As AMDaT's Artistic Director, Haenggi has collaborated with numerous arts
presenters, musicians, designers and a core group of 4 to 7 dancers to create
and produce visual motion constructions. In the past few years, she has focused
increasingly on creating site-integrated dance video installations for
non-traditional and public spaces. In 2004, she created the critically-acclaimed
under whose control, co-produced by the Lower Manhattan Cultural Council and
presented as part of LMCC's SiteLines Festival in an abandoned retail store.
In 2005, Haenggi was invited by TSEH Dance Agency in Russia to participate in
the Russian Dance Theater Festival TSEH05. This involved a rigorous 4-week
residency that culminated in a series of performances at the Moscow State
Museum The New Tretyakov Gallery. Other public installation works include
blast wall art (2005) for the Commodore Barry Park handball courts in Brooklyn,
squaring the circle (2001), a community project for Brooklyn's Maria Hernandez Park,
and echo chamber (1999) created for a squatter house in Prague, Czech Republic.
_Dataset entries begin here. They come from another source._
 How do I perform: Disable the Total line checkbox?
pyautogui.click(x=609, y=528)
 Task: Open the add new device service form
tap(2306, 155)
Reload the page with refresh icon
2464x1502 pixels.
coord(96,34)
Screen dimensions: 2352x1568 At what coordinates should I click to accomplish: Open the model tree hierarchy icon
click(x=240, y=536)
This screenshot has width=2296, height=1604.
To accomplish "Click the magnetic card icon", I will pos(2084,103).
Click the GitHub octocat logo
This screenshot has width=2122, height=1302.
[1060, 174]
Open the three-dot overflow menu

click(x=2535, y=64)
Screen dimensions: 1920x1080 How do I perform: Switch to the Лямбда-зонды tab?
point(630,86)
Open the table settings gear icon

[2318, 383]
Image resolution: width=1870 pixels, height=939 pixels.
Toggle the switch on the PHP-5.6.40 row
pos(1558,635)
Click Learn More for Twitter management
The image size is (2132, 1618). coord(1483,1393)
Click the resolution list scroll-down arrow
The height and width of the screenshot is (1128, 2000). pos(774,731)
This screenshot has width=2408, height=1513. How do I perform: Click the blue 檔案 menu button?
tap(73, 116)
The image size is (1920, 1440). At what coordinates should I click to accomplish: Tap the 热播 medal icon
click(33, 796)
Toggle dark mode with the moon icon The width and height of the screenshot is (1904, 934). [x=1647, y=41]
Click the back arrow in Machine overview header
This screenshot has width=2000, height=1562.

Haenggi is in the process of choreographing Friction with her company AMDaT; the piece is a
new site-integrated multi media stage work with a commissioned score by David Linton. The
work is commissioned and will be presented by Dance Theater Workshop in October 2006.
She has also been commissioned by Island Moving Company (Newport, RI) to create a
site-specific work for their company to be presented during the Newport Festival
"Opening for Dancing" in September 2006.
She has taught body is the screen - her choreographic lab workshop at the
Performing Arts Center Tanzhaus Wasserwerk in Zurich, Switzerland, Dance Step
Studio, London Ontario, and at the On View Studio, Brooklyn, NYC. Haenggi received
an artistic and Company residency at the White Oak Plantation funded by the Howard
Gilman Foundation (2005/06) and Tanzhaus Wasserwerk, Zurich, Switzerland.